_Extracted information_
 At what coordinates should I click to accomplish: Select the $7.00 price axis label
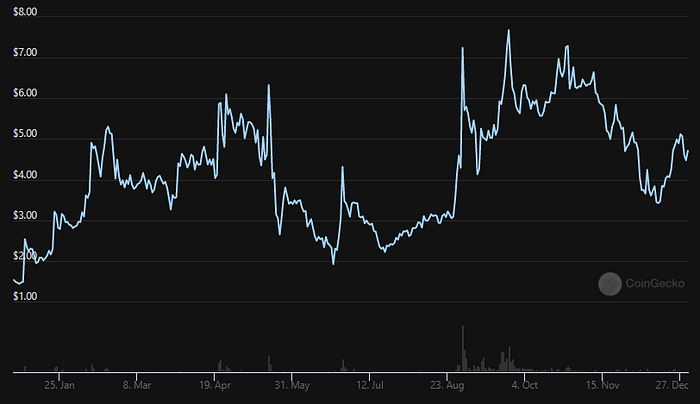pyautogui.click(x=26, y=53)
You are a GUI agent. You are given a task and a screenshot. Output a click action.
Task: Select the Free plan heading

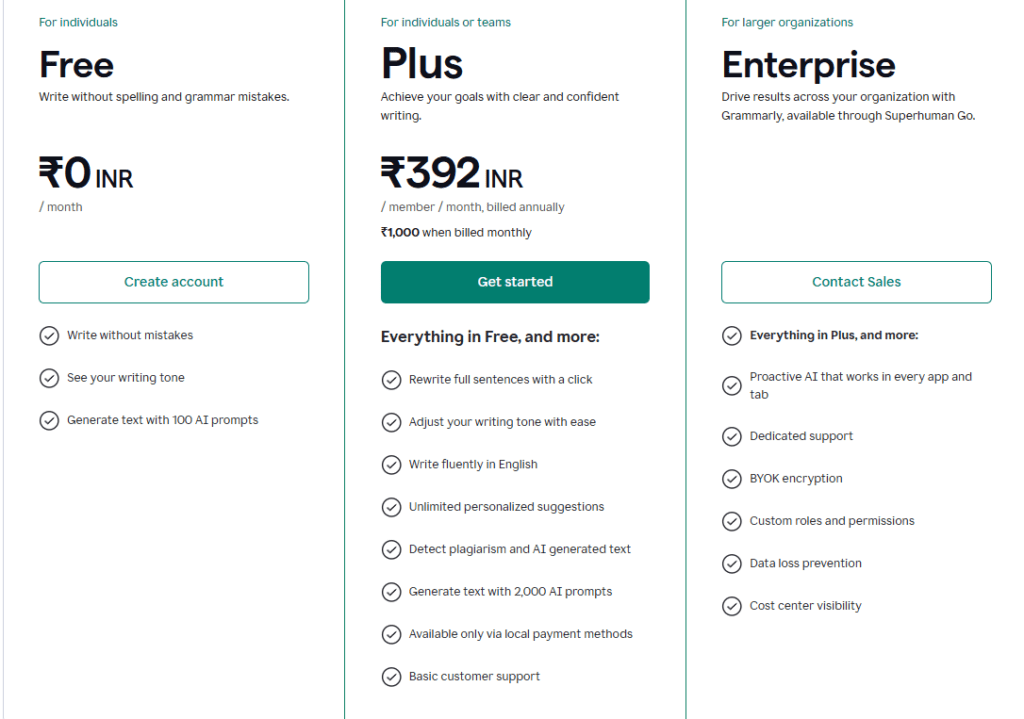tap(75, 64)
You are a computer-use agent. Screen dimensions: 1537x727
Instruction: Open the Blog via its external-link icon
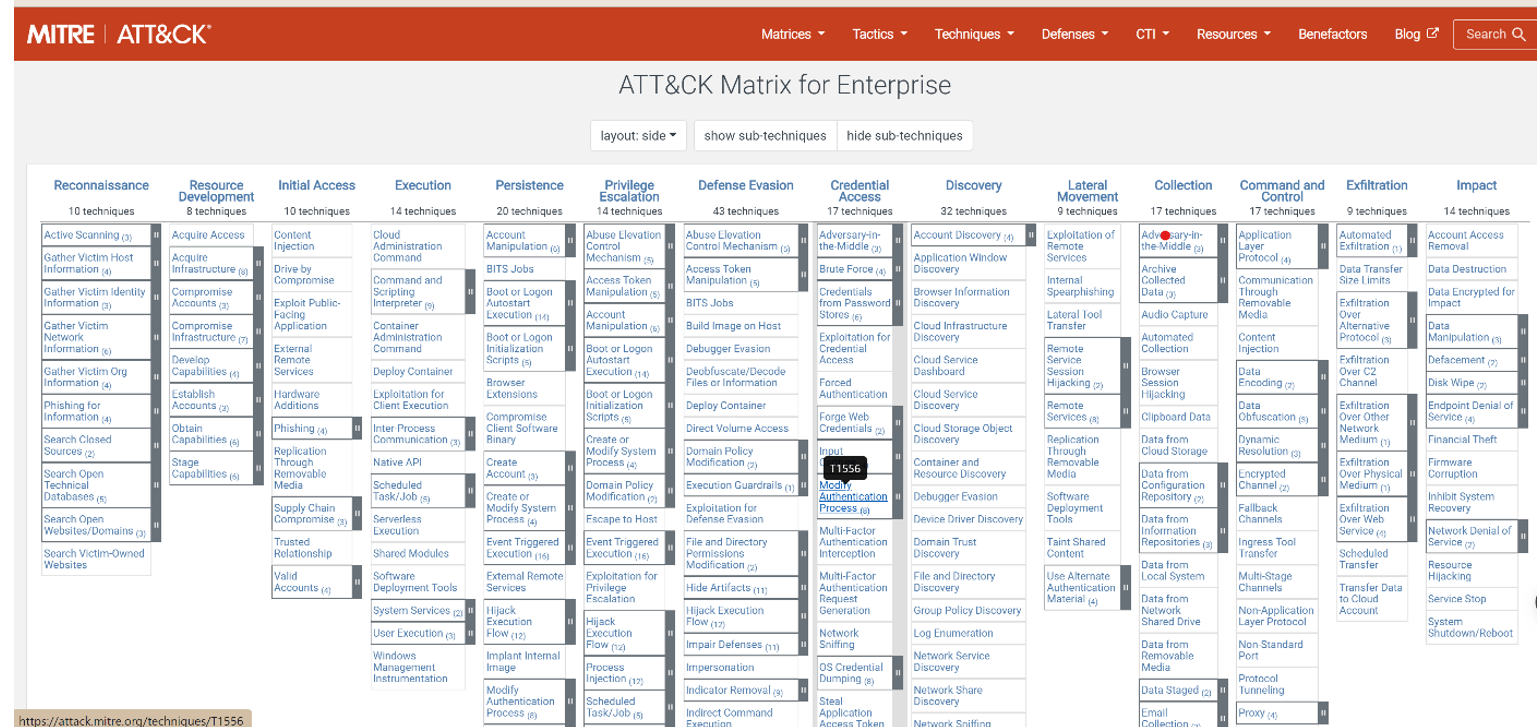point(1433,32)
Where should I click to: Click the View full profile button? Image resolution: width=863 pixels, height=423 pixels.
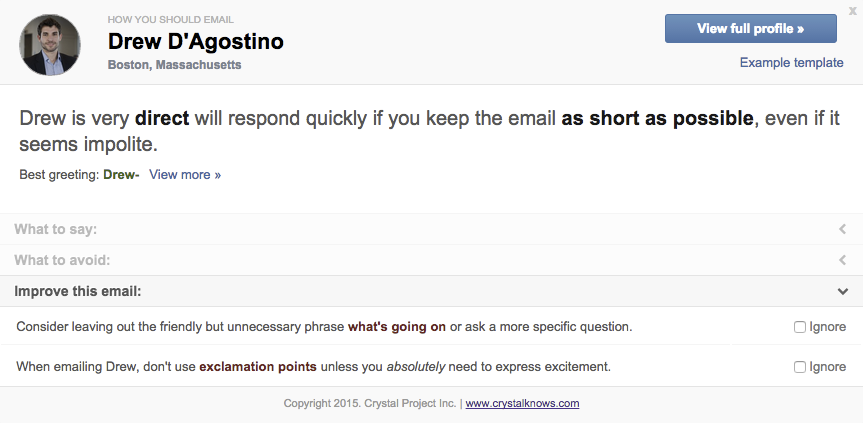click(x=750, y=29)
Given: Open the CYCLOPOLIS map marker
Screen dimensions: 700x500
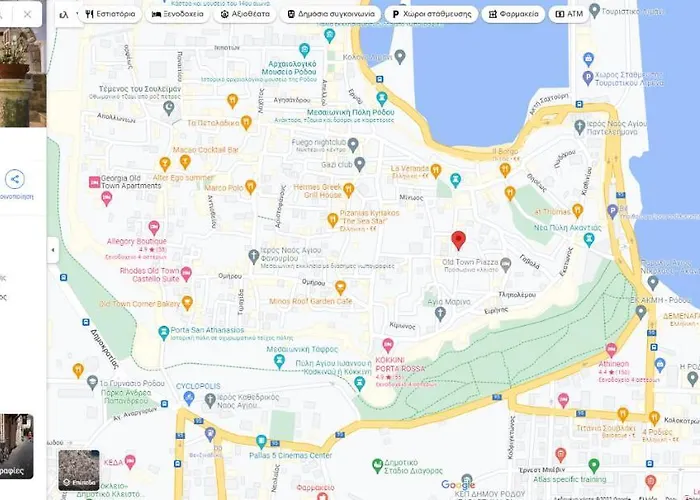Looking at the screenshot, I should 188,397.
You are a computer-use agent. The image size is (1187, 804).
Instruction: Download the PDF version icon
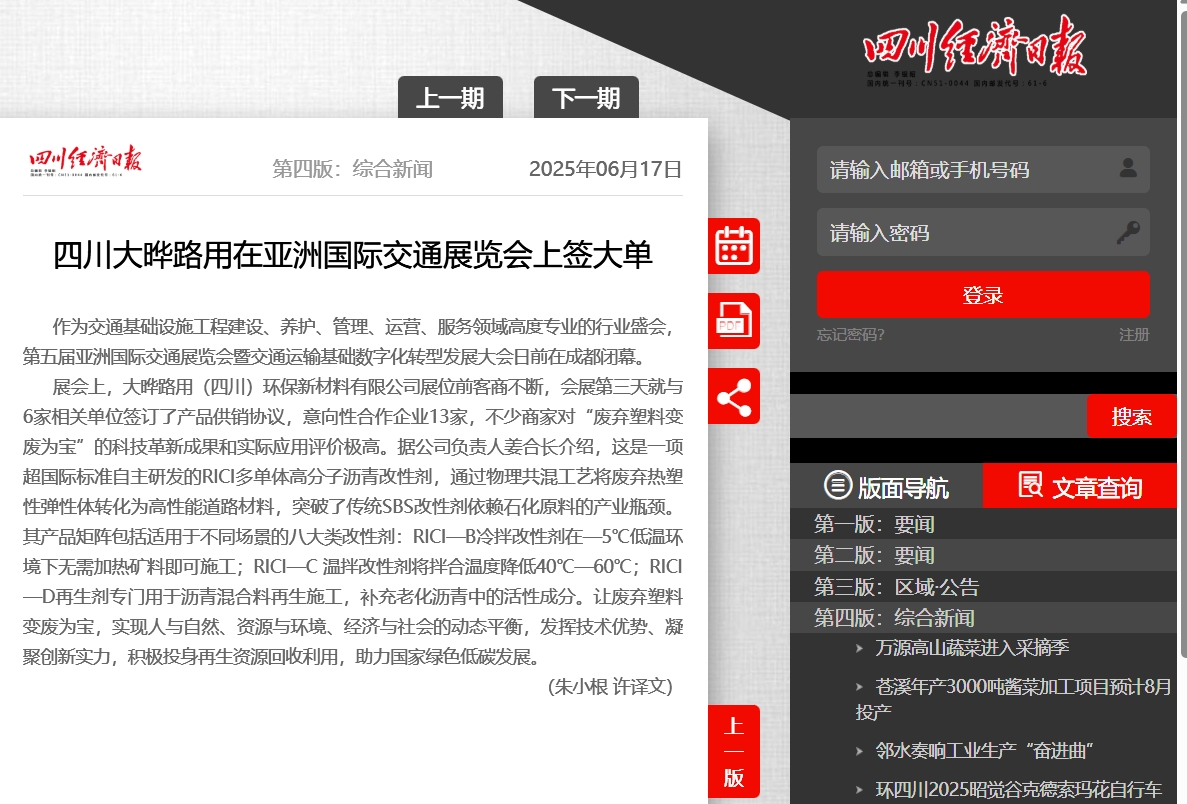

_What the task asks_
The answer must be one number, the count of lines above that hold the word "agent".

_Task result_
3